Comparison of actual and predicted delamination parameters for cantilever composite beams using FE model data.
The delamination parameters (location and severity) predicted using the ANN technique from natural frequency shifts for the composite cantilever beams tested experimentally and actual values are shown in Table 5. The percentage errors between actual and predicted values for location and size also provided in the same table. The layer prediction was correct only for beam 2 but was somewhat acceptable for beam 1 and 4. From the table it is clear that the differences between the predicted and actual locations measured from free end are within 8.5%. The error in determining delamination size/severity is within 10% for beam 1, 3 and 4, while for beam 2 alone the error is 20% a pretty large value. When the delaminations area is small, the prediction accuracy is found to be less. The same observation was made when comparing actual and predicted delamination size using FE model data. Including more training datasets consisting of small delamination areas will improve the prediction accuracy for cases like this.
Comparison of actual and predicted delamination parameters for cantilever composite beams using experimental validation data.
While comparing actual and predicted delaminations, it is clear that prediction accuracy is lower for experimentally measured natural frequencies than the numerical frequency data. This may be because of difficulty in manufacturing geometrical features of beams accurately or errors in measuring natural frequencies experimentally.
Conclusions
In this study, vibration-based analysis is used on composite beams in order to predict the severity/size and location (from free end and layer) of the delamination. It was observed that delaminations in composite beams significantly degrades natural frequencies.

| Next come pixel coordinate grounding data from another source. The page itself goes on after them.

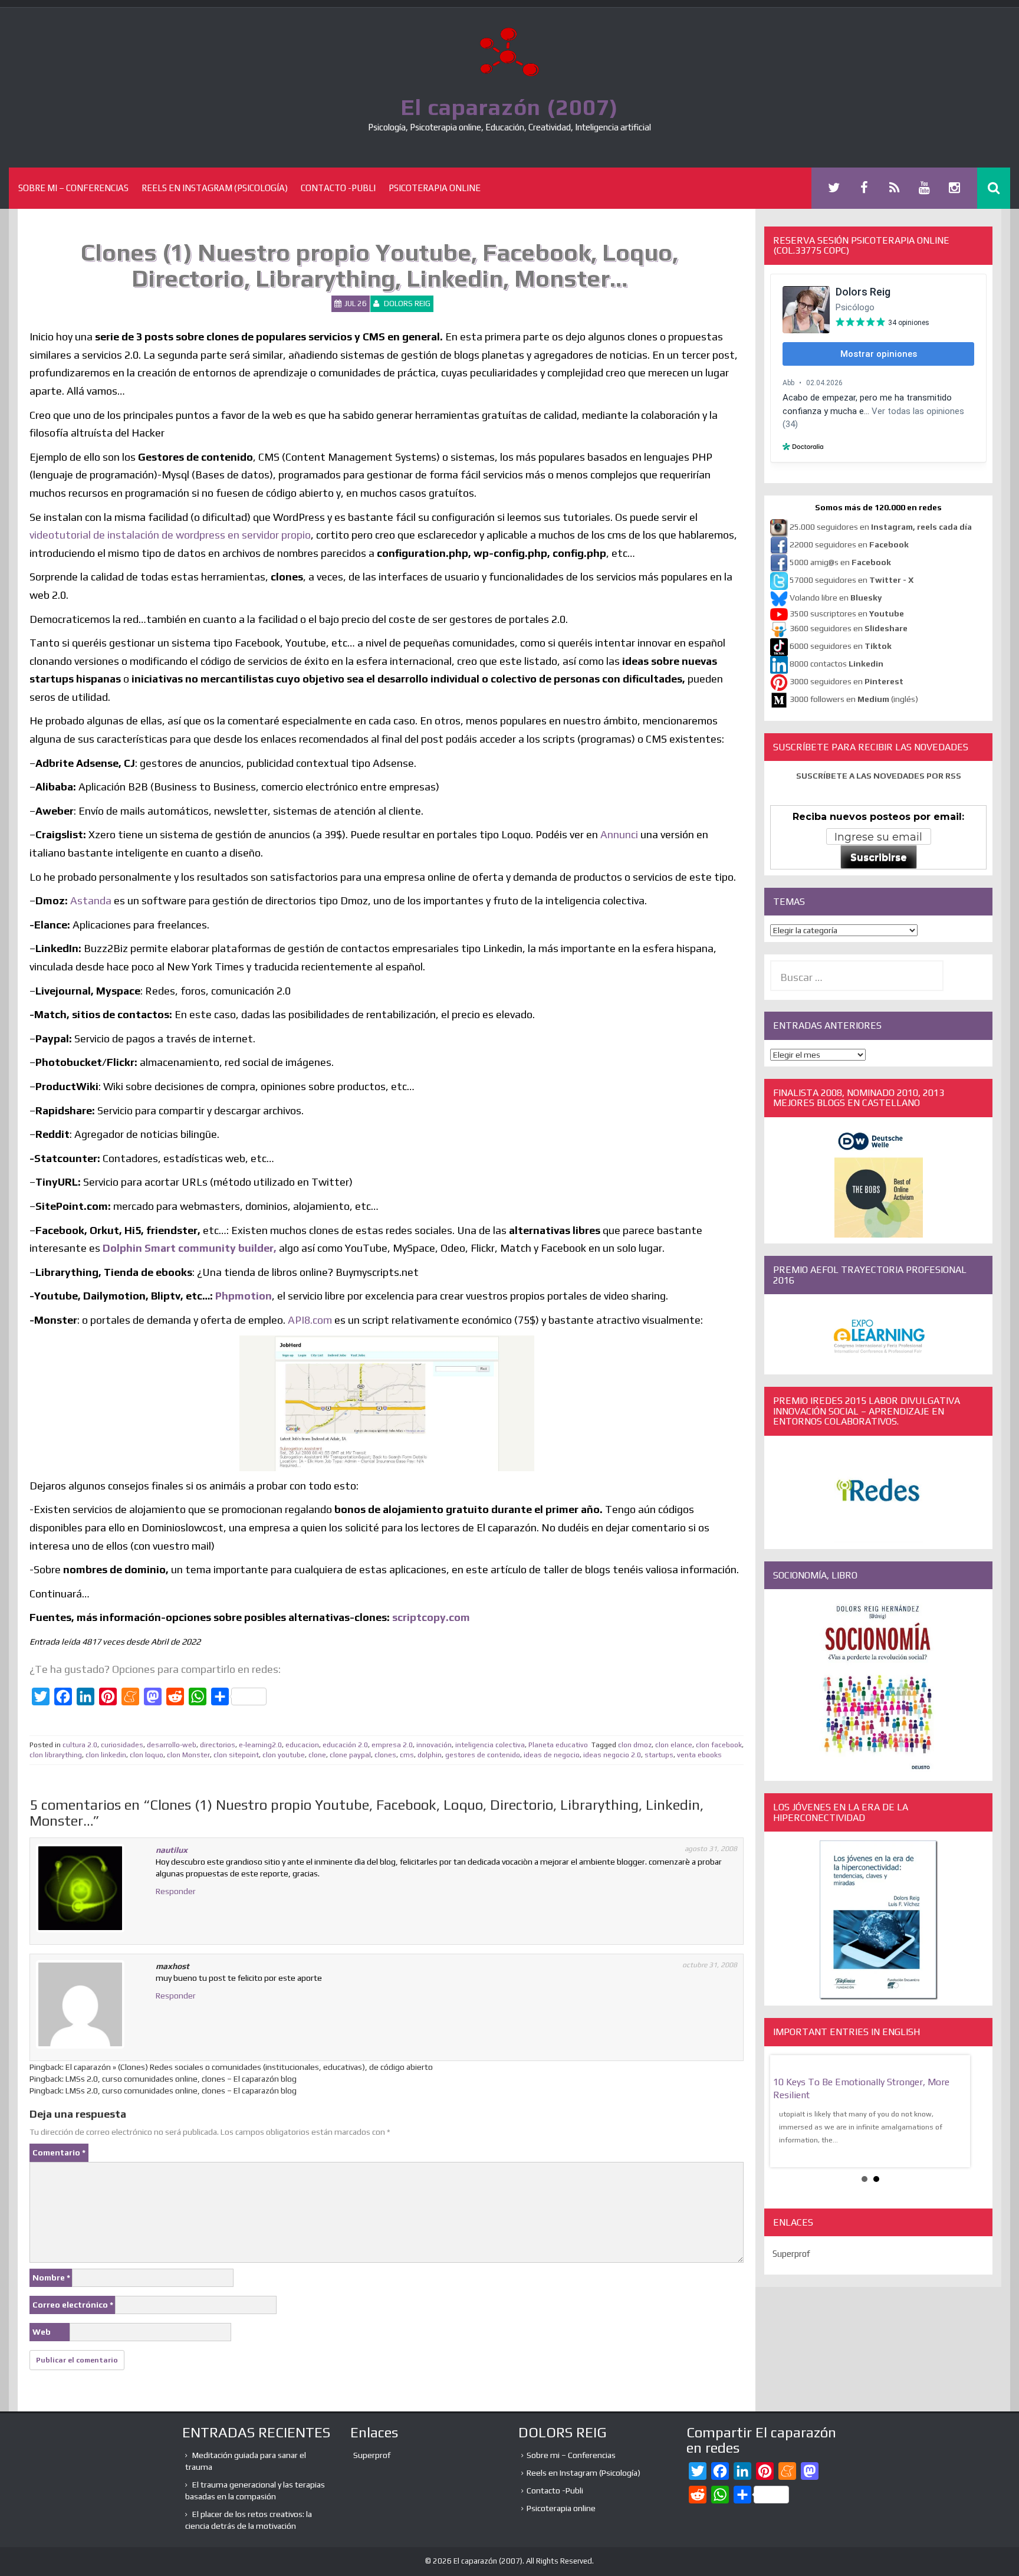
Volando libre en (836, 597)
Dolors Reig (407, 303)
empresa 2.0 (392, 1745)
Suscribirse (878, 857)
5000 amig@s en (840, 562)
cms (407, 1755)
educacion (302, 1745)
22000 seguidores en (849, 544)
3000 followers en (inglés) (854, 699)
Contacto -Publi (338, 188)
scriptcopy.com (431, 1617)
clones (385, 1755)
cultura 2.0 (80, 1745)
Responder (176, 1891)
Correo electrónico (72, 2304)
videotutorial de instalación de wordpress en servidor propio (170, 535)
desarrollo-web (171, 1745)
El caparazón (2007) (509, 107)
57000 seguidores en (850, 580)
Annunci (618, 834)
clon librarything (55, 1755)
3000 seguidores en (845, 681)
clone (317, 1755)
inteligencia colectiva (490, 1745)
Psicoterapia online (435, 188)
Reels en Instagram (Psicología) (215, 188)
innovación (434, 1745)
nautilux (172, 1850)
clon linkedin (106, 1755)
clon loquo (146, 1755)
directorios (217, 1745)
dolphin (430, 1755)
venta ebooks (699, 1755)
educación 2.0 (345, 1745)
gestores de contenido (482, 1755)
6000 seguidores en (841, 646)
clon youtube (283, 1755)
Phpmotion (243, 1295)
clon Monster (188, 1755)
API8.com (310, 1320)
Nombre (51, 2277)
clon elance (673, 1745)
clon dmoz (635, 1745)
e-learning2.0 (260, 1745)
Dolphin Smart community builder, (189, 1248)
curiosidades (122, 1745)
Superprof (791, 2254)
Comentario (59, 2152)
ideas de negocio (552, 1755)
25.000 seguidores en (881, 526)
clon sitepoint (236, 1755)
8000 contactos (836, 663)
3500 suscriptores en (847, 613)
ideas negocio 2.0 (612, 1755)
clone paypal (350, 1755)
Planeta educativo (558, 1745)
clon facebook (719, 1745)
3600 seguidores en (849, 628)
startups (659, 1755)
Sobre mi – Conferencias (73, 188)
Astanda (90, 900)
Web (41, 2332)
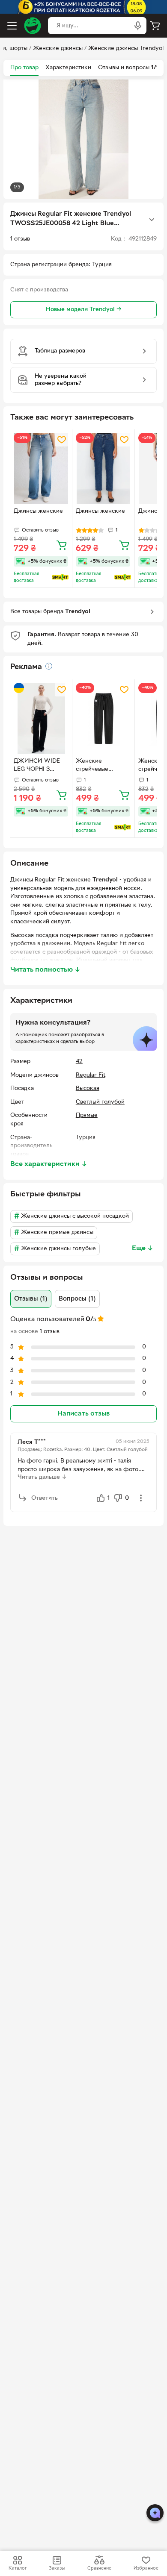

The third, fourth and fifth natural frequencies degrade significantly with increasing delamination size compared to the first two natural frequencies. First five natural frequencies are taken as input to ANN and delamination scenarios (locations and sizes) are taken as output. Dataset consisting of 150 input-output pairs have been generated from different delamination scenarios and used for the training and validation of feedforward multilayer backpropagation Artificial Neural Network. The location and severity prediction accuracy of the ANN was evaluated by numerically simulated frequency data as well as experimentally measured frequency data. The experimental validation data implies that the accuracy is not good as numerical validation, which may be because of numerical dataset generation. The present work can be extended in future by improving the performance of the ANN for delamination detection and also comparing ANN with other algorithms.
Footnotes
Declaration of conflicting interests
The author(s) declared no potential conflicts of interest with respect to the research, authorship, and/or publication of this article.
Funding
The author(s) received no financial support for the research, authorship, and/or publication of this article.